## THE DATA
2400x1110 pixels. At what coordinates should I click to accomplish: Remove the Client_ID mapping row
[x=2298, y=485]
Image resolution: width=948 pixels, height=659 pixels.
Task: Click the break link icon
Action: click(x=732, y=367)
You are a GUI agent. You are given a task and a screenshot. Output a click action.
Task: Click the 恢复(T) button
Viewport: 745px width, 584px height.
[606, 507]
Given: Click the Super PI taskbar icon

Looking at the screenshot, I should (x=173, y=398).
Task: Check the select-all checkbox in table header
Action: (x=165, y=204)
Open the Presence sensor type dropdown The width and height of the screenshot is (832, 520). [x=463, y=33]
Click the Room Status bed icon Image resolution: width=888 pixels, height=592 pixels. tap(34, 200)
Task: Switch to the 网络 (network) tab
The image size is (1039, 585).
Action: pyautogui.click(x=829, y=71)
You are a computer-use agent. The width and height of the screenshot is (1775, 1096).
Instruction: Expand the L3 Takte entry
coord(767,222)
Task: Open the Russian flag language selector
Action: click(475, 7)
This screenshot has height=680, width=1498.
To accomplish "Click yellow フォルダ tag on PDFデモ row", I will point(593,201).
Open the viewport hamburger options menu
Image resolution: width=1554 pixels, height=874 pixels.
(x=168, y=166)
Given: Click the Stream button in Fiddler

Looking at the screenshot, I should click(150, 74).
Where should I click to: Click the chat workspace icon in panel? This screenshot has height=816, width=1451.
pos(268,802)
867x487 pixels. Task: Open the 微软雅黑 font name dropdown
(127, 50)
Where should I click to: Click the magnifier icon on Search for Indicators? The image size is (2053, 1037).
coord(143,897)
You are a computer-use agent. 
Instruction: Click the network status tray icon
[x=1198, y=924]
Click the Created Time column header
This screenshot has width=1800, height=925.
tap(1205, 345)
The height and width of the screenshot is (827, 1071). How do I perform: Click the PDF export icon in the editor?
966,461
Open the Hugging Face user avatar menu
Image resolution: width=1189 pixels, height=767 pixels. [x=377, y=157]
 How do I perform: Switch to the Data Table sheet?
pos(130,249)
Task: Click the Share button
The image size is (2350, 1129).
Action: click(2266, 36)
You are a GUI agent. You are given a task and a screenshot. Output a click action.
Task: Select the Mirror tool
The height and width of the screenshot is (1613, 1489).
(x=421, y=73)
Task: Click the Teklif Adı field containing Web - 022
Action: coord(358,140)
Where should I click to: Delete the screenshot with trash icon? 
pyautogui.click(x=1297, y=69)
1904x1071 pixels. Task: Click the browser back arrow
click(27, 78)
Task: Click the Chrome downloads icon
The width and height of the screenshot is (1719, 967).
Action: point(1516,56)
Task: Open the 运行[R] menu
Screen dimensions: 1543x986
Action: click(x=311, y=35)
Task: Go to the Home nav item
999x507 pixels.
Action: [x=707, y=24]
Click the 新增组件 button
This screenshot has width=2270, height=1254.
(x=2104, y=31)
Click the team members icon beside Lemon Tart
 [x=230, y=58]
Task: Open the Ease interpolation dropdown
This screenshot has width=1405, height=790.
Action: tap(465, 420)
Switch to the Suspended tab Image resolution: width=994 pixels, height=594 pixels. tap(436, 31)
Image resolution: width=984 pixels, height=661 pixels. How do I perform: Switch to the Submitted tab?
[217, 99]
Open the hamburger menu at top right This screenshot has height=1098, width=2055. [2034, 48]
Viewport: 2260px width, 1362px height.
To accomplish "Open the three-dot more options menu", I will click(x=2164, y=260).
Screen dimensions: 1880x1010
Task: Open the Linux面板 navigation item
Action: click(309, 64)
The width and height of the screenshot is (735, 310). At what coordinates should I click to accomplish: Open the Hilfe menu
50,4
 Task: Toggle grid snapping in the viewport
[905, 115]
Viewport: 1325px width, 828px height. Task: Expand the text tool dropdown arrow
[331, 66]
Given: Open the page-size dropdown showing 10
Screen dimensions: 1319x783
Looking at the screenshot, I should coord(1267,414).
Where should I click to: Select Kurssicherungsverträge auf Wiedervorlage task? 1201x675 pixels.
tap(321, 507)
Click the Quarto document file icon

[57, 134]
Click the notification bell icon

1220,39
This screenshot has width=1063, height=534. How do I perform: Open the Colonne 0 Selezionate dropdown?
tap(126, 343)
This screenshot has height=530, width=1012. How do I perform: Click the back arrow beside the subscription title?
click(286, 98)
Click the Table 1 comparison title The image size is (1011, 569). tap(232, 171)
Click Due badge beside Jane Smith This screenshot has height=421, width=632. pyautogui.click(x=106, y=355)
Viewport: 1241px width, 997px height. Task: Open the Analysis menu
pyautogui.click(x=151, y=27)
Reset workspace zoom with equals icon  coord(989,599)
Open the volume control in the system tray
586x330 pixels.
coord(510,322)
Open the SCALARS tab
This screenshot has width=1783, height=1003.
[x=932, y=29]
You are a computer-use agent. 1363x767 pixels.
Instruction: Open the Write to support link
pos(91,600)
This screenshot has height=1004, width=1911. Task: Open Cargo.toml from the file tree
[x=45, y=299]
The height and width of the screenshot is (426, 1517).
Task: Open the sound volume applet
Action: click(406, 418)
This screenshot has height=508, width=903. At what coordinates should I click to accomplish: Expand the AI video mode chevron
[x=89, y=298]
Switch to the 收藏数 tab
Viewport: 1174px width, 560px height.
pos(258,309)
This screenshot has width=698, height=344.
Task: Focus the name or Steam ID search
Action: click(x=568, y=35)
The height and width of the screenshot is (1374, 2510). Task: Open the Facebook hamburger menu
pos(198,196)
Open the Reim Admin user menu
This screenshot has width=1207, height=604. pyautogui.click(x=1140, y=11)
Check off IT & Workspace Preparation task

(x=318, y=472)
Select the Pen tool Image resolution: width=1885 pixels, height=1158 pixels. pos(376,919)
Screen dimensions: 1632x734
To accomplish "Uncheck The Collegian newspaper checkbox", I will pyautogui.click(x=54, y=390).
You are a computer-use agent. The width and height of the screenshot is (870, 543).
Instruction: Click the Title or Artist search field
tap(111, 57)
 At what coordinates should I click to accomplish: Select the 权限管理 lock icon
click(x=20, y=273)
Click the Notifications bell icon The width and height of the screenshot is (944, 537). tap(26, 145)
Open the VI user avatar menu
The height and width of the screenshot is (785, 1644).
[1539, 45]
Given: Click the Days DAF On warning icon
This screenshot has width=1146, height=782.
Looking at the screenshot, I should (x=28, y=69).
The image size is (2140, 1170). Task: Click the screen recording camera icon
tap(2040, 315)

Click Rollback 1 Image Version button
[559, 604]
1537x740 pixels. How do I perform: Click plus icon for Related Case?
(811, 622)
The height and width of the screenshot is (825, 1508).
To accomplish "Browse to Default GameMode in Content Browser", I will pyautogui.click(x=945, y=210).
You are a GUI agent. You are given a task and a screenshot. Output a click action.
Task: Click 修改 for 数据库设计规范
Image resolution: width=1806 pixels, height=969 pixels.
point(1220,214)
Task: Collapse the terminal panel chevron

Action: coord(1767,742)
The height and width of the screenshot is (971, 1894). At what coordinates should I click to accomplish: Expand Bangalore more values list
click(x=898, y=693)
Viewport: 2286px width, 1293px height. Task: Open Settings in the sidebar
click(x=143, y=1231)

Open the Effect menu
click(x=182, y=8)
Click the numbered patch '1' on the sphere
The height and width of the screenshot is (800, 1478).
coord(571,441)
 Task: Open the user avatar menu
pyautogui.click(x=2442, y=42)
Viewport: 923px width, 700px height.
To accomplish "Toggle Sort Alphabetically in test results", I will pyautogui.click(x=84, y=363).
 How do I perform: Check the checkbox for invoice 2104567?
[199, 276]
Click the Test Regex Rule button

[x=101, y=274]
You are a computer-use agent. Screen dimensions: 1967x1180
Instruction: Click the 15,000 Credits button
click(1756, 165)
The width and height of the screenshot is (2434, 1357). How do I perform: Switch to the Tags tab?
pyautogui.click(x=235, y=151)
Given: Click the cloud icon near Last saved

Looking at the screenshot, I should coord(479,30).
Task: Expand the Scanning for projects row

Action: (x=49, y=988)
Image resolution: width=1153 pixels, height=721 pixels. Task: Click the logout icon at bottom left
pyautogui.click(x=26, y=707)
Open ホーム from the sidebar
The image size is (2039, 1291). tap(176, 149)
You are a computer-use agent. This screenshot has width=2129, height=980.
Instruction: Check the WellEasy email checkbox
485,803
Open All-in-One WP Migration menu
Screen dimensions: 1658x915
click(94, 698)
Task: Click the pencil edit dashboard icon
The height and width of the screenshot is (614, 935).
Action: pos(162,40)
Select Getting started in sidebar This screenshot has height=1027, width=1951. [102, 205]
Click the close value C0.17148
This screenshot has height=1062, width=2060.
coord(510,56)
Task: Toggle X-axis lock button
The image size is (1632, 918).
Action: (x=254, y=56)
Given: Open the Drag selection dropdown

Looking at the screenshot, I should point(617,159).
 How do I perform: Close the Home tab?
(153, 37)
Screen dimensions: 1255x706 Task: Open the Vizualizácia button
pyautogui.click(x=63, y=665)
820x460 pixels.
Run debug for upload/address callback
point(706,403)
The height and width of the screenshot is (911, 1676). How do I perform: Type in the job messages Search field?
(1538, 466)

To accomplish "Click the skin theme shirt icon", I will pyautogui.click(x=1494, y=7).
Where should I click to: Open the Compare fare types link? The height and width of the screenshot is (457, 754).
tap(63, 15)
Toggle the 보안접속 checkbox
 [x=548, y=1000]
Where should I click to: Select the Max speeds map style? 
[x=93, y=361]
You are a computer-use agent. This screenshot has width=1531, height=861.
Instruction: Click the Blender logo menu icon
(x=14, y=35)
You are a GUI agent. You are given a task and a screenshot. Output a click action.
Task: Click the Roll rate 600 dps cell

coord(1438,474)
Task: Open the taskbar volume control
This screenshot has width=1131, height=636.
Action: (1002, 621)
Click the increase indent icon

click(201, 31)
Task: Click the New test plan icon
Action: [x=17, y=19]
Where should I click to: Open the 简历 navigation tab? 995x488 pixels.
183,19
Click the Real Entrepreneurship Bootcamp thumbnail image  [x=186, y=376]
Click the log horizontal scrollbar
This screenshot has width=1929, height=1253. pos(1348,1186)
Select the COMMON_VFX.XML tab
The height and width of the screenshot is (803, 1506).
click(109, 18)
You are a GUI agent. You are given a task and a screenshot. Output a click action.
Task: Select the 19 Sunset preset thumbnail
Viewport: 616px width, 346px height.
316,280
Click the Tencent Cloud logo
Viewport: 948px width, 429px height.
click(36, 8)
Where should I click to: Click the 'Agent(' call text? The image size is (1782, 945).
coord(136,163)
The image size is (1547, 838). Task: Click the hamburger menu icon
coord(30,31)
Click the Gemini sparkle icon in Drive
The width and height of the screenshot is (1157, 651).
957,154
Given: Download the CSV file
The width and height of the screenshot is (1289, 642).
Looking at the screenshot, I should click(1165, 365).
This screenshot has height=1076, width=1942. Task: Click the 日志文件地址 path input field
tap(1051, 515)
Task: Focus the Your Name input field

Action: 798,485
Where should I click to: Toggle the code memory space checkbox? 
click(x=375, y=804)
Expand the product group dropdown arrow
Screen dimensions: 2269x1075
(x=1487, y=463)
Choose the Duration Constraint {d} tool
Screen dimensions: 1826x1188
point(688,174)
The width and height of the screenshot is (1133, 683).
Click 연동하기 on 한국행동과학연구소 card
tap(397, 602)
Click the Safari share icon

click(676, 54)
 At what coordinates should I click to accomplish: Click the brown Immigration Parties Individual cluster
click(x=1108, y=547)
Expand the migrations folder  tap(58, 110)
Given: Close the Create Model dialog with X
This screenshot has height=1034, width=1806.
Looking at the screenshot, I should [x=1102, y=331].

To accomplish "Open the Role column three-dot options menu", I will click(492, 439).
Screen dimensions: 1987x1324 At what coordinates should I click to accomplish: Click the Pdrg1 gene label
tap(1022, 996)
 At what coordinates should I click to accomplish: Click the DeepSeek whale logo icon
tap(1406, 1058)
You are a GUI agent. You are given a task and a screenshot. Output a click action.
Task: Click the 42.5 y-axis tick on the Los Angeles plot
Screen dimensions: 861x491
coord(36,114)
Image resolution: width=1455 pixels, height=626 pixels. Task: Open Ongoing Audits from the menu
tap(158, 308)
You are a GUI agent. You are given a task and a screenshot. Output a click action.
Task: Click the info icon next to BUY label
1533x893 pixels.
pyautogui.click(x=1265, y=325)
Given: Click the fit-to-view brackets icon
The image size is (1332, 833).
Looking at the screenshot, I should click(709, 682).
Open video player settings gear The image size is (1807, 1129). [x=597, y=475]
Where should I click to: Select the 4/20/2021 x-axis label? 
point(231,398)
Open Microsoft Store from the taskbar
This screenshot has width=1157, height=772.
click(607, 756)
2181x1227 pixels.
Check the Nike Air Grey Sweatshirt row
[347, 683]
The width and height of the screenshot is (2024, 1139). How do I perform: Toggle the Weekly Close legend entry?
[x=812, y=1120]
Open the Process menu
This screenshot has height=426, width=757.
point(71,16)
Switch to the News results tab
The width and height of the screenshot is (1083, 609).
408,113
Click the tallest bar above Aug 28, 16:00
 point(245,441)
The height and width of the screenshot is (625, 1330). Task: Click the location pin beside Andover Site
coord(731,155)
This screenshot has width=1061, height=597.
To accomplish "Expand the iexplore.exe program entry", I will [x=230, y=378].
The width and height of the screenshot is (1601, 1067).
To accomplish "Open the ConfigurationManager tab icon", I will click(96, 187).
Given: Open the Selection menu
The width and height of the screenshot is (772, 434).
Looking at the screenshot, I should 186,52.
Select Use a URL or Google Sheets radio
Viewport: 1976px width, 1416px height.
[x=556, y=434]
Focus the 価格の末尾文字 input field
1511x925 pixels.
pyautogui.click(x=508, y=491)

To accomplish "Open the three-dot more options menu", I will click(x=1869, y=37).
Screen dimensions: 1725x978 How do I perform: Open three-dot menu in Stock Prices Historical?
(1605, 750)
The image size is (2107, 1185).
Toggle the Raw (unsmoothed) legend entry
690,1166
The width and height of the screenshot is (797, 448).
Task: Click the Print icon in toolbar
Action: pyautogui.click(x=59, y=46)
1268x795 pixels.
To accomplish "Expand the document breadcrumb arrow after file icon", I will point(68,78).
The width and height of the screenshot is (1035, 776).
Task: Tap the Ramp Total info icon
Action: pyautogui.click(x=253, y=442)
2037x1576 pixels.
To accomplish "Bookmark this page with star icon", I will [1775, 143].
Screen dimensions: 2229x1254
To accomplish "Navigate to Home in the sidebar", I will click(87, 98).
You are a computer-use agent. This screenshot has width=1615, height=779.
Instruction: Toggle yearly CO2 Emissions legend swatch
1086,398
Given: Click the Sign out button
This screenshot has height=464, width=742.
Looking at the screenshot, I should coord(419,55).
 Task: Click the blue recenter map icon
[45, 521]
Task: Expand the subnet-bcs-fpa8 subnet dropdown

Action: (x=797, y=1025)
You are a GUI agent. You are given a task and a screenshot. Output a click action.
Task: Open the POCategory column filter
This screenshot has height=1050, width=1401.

## TASK REQUIREMENTS
Count each line of the material above that holds the word "thumbnail", and state the total with no other text.

## REPLY
2